This is why it’s important to write and talk economics outside the classroom. Economics, like most sciences, is not “self-evident” or obvious. It’s difficult, often counterintuitive. So, it’s my job to make it as simple as possible, so not hide the light under the bushel. It’s my duty not only as a scientist but also as an agent of the State of Louisiana (our mandate includes making a more educated electorate).
Craig
Jun 20 2025 at 2:46pm
“How is your justification for voting for Trump any different than the Bernie Bros who vote for the Left because they think they’re getting screwed by capitalism since they have to pay for stuff? Seems like both are coming from the same place: misunderstanding the world in which they live.”
Because overall my trade is freer. You’ll find that when you subject people to unfair trade practices they suddenly become adherents of income-tax free trade (of course less income tax). Yes, Trump/TCJA + FL (no state income tax, Trump obviously not responsible for that) = free home in FL AND TN based solely on LESS taxes and NOT paying taxes to the People’s Republic in NJ which, in retrospect makes me realize I was living life in a permanent state of recession. If we want to play the guy from China gets to sell in China and the US and I get to sell in China and the US. Ok, let’s do it, but if its the guy from China gets to sell in China and the US and I don’t get to ship to China, yeah, I’m gonna take Trump and the free house {obviously not free just monies that would’ve been paid in income tax or to NJ} in FL, sorry not sorry. Subjecting people to unfair trade practices changes their tax preferences.
Jon Murphy
Jun 20 2025 at 2:59pm
I’m sorry, dude, but you are making absolutely no sense.
Craig
Jun 27 2025 at 10:05am
Then just focus there: “Because overall my trade is freer.”
Jose Pablo
Jun 23 2025 at 1:46pm
Jon, never let the facts get in the way of a good narrative.

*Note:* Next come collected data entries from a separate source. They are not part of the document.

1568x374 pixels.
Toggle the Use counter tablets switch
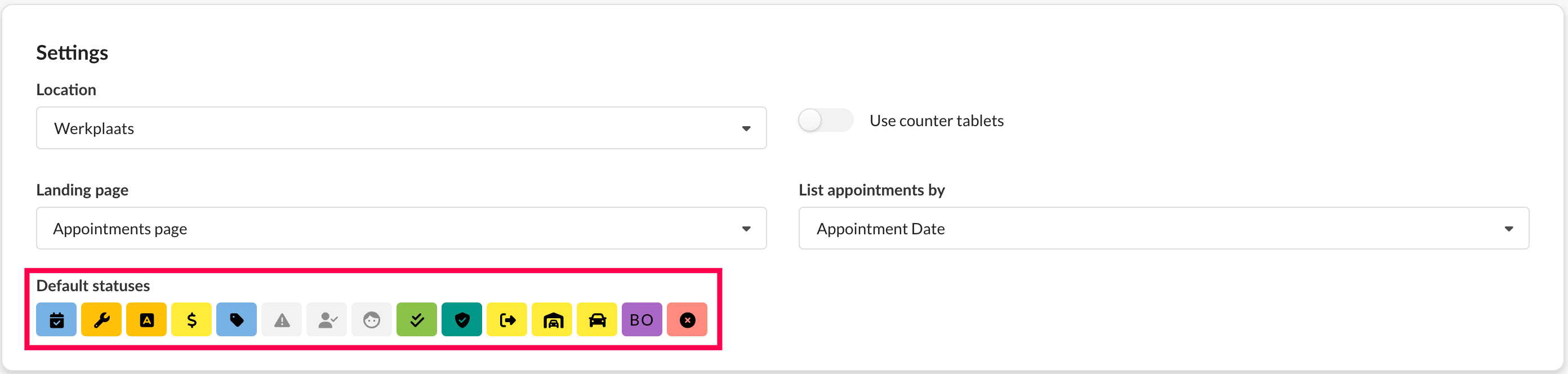click(x=825, y=121)
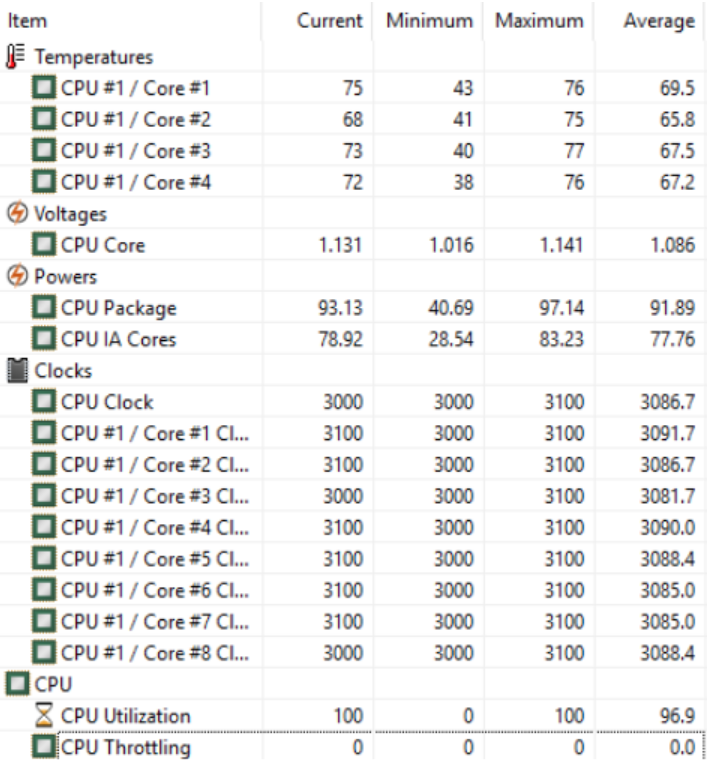Sort by the Average column header
Screen dimensions: 715x770
point(657,20)

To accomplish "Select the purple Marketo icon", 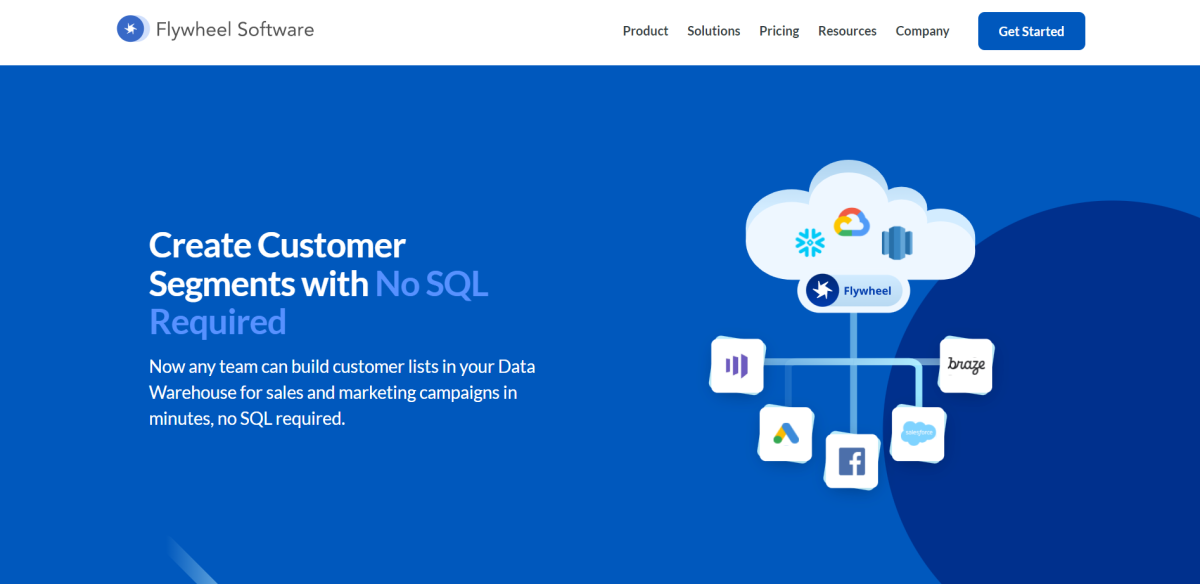I will pos(736,366).
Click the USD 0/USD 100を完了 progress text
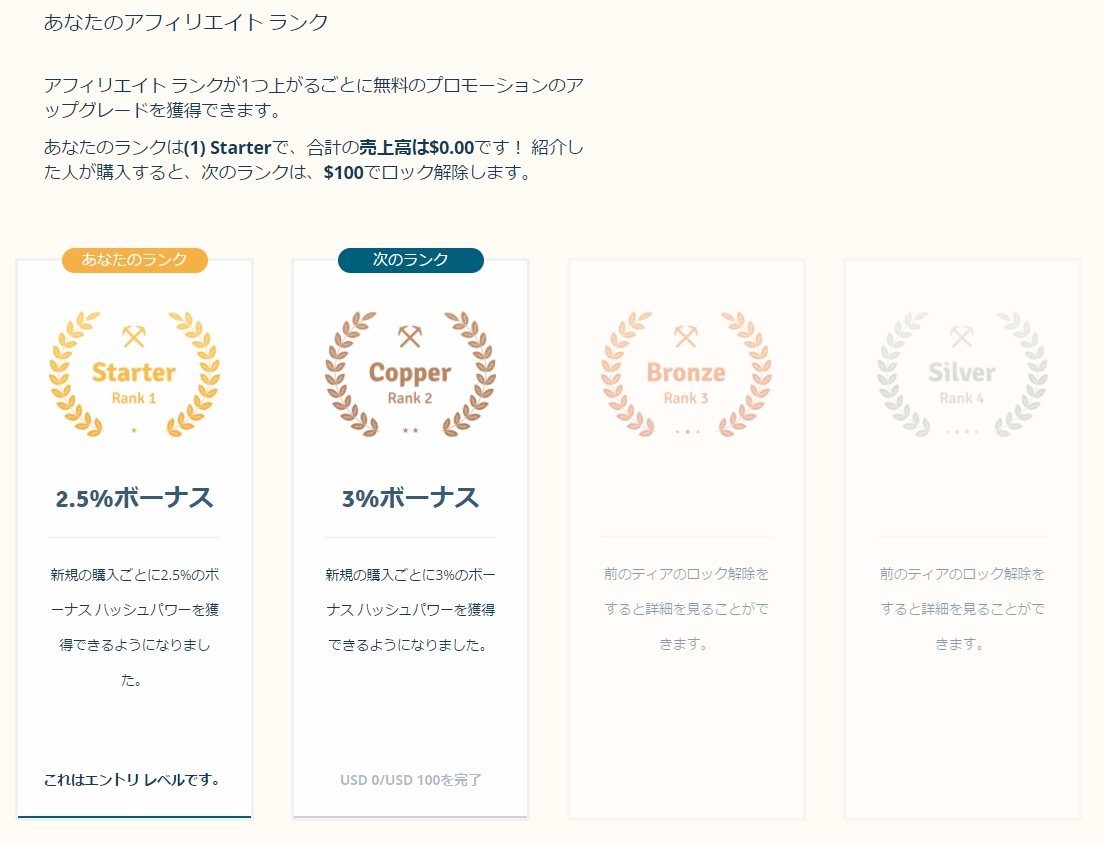 [x=411, y=780]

America has been in decline for a long time, no doubt. Just look at agriculture. Only 1–2% of Americans work in it now, down from over 50% in 1860.
That’s the ultimate national catastrophe. Rural depopulation, job losses, cultural decay… oh! the slow death of those beautiful county fairs. American culture has never recovered from that loss.
We should declare a state of emergency. This has to stop, now!
Jose Pablo
Jun 23 2025 at 1:58pm
I find it striking that if I choose to trade with anyone I want in the world, that’s me been “raped”. But if I’m forced to trade with a domestic producer (not my first choice), that’s considered “freedom.”
I understand why domestic producers want me to be forced to deal with them. Sure they have some good “raping” waiting for me. What I don’t understand is how I benefit when my ability to enter into mutually beneficial, Pareto-efficient agreements is restricted (for my own good, Daddy?)
All this anti-trade narrative sounds like Newspeak to me
Craig
Jun 27 2025 at 10:18am
“What I don’t understand is how I benefit when my ability to enter into mutually beneficial, Pareto-efficient agreements is restricted (for my own good, Daddy?)”
That’s taxation of any sort though.
Comments are closed.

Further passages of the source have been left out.